MLKL contributes to Western diet-induced liver injury through inhibiting autophagy.

Macroautophagy/autophagy is critical in maintaining cellular functions and homeostasis. Dynamic regulation of autophagy is associated with development of nonalcoholic fatty liver disease (NAFLD) and nonalcoholic steatohepatitis (NASH); however, the mechanisms involved in the regulation of autophagy in NAFLD/NASH are not well understood. Here we discuss our recent work identifying MLKL as an important nexus between autophagy and necroptosis in models of NAFLD/NASH. Mlkl, but not Ripk3, deficiency protects mice from Western diet-induced liver injury. Mlkl deficiency also prevents the accumulation of SQSTM1/p62 and LC3-II in liver in response to Western diet feeding or challenge with the protease inhibitor leupeptin.
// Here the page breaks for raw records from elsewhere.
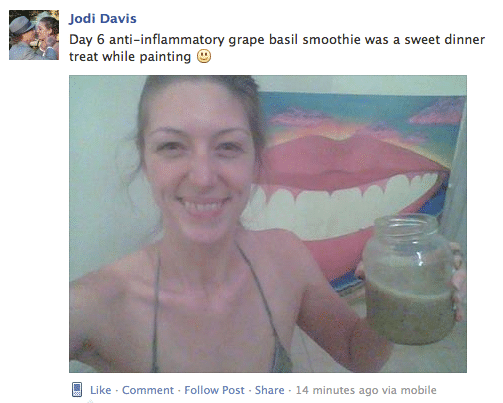Open Jodi Davis's profile picture thumbnail
503x403 pixels.
[34, 35]
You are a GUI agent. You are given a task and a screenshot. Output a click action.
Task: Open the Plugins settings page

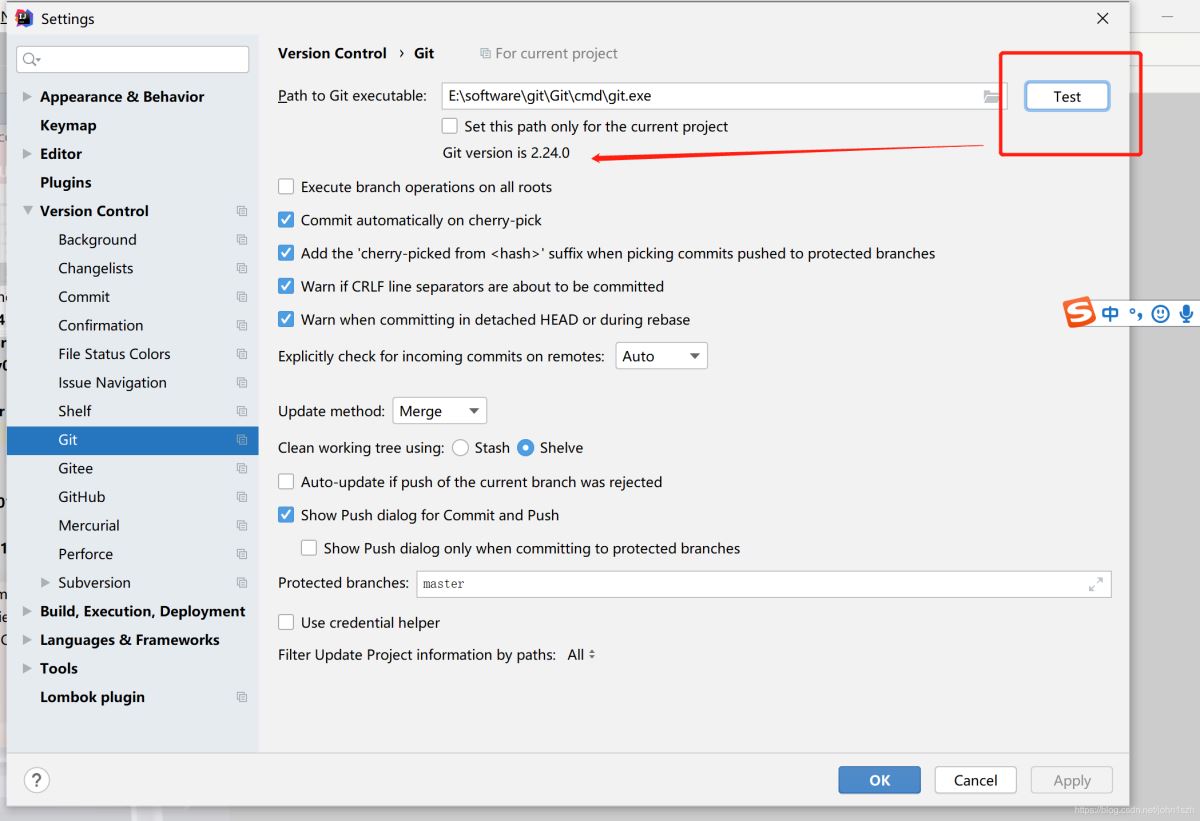65,182
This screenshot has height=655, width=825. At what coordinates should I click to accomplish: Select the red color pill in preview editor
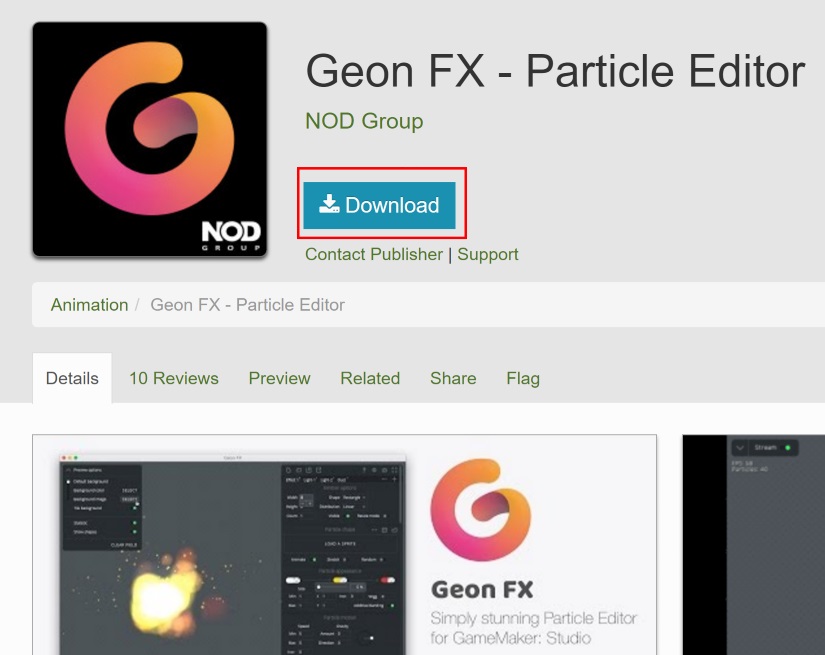click(x=388, y=580)
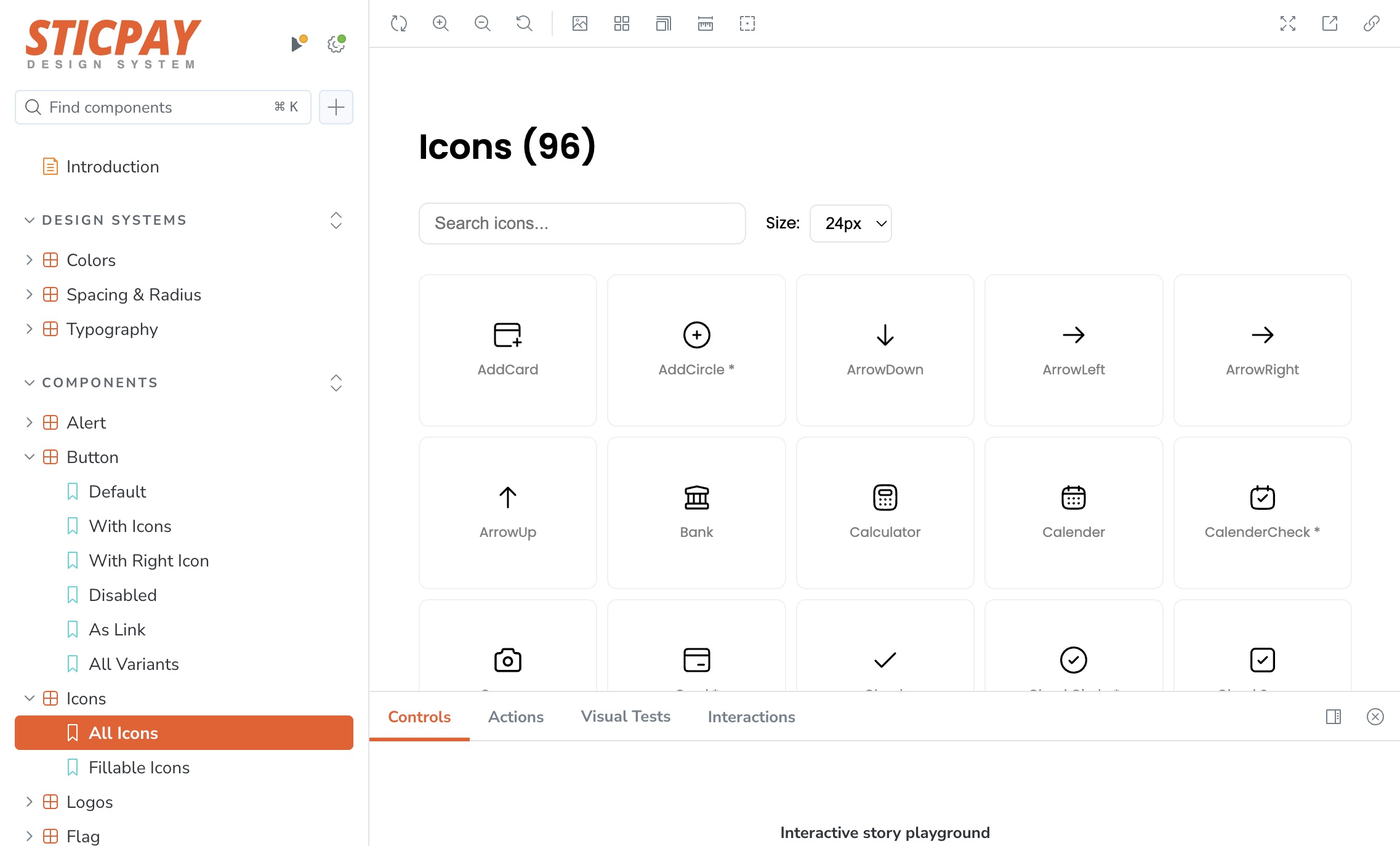The width and height of the screenshot is (1400, 846).
Task: Enter full screen mode
Action: point(1287,24)
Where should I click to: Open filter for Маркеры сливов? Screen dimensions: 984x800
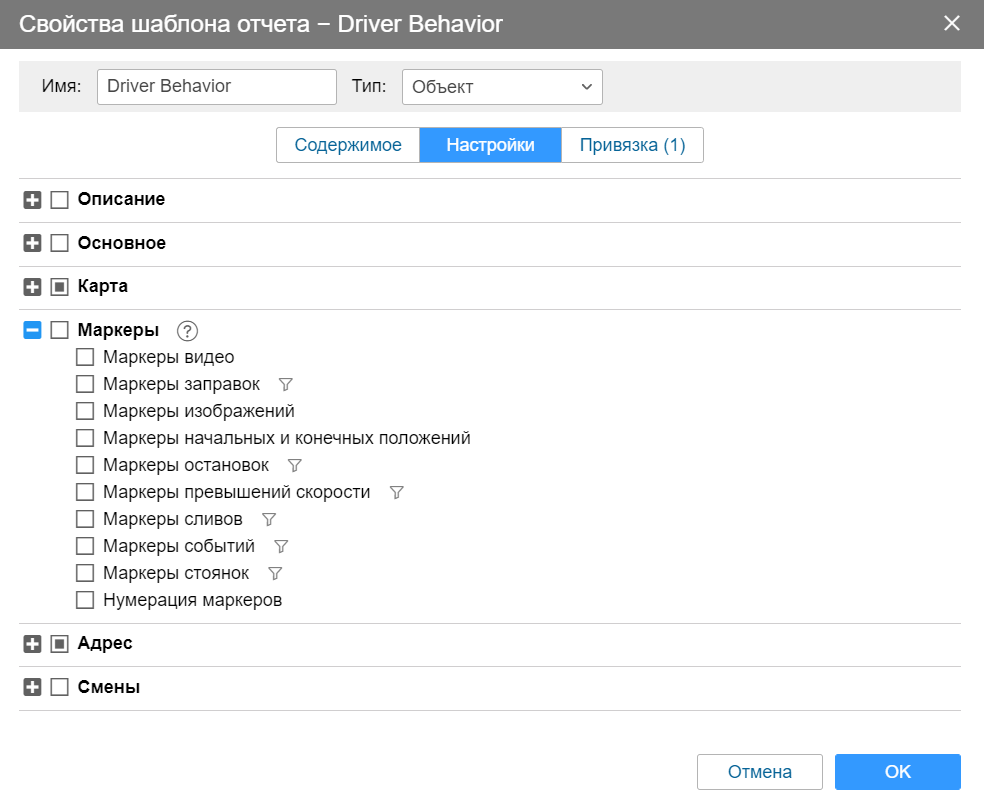(x=268, y=519)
Western diet increases expression, phosphorylation and oligomerization of MLKL. In hepatocytes, palmitic acid (PA) induces the expression and translocation of MLKL to autophagosomes prior to the plasma membrane. Importantly, Mlkl, but not Ripk3, deficiency prevents the inhibition of autophagy by PA or chloroquine in hepatocytes. In contrast, overexpression of Mlkl blocks autophagic flux. Importantly, inhibition of autophagy by leupeptin or chloroquine triggers MLKL translocation to the plasma membrane, suggesting that MLKL is intimately involved in the regulation of autophagy under multiple conditions. These data indicate that MLKL contributes to Western diet-induced liver injury through inhibition of autophagy and induction of necroptosis.